By Connor Lynch
CARDINAL — Vomitoxin, for the most part, passed by Eastern Ontario. But some farmers got whacked with the horror that haunts Ontario’s corn harvest.
Cash crop farmer Dean Foster, in Prince Edward County, is particularly up a creek.
He was taking off corn at between 1 and 6 parts per million levels of vomitoxin, which is a toxic byproduct of a mould that can grow on corn. For most farmers, this would be manageable since most elevators will take corn up to 8 ppm. Foster, in fact, has an elevator in his area that will take 8 ppm corn at no discount.
The problem? Foster sold much of his crop to three brokers, who in turn sold it to grain processors Ingredion, at Cardinal, and Greenfield, at Johnstown, both hugging the St. Lawrence River. Foster said that neither company is taking corn over 2 ppm, which leaves him without somewhere to ship 3,200 tonnes of corn. Ethanol producers tend to shy away from higher vom corn since vomitoxin concentrates as much as three times in dried distillers’ grains (DDGs), a byproduct of ethanol production.
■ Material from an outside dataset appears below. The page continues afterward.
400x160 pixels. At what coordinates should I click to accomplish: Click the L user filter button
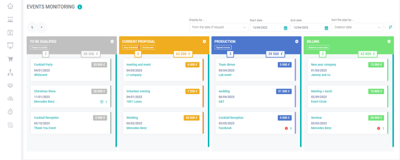point(32,27)
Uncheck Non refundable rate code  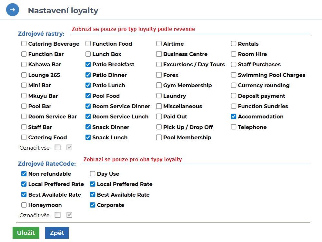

One broker has insisted that Foster fill the order, he said.
He could sell some rejected corn to his local elevator, but he contracted the crop at $210 per tonne, and the day-price for corn, as of Jan. 3 was about $180 a tonne. He’d be out $92,000 from his contracted price.
What’s doubly frustrating is that nothing in his contract stipulates anything about vomitoxin levels. “But I bet it will next year,” Foster said.
Picton farmer Lloyd Crowe was in a similar pickle. He was sending two to three loads of corn a day to Ingredion, and anxiously waiting to see if any of his trucks have to make the six-hour round trip back with a full load. Said Crowe: “Sometimes every second or third load is turned down.” Crowe, however, has found some reprieve. Ganaraska Grains at Port Hope is accepting up to 8 ppm corn, so any loads that get rejected by Port of Johnstown go there.
Elevator operator Peter Archer of Maizeing Acres, at Campbellford, said that he’s heard of pockets of high vomitoxin corn scattered in Central Ontario. But they’re few and far enough between that he’s confident the market can handle it. “There’ll be a market for it. We’ve got it under control.”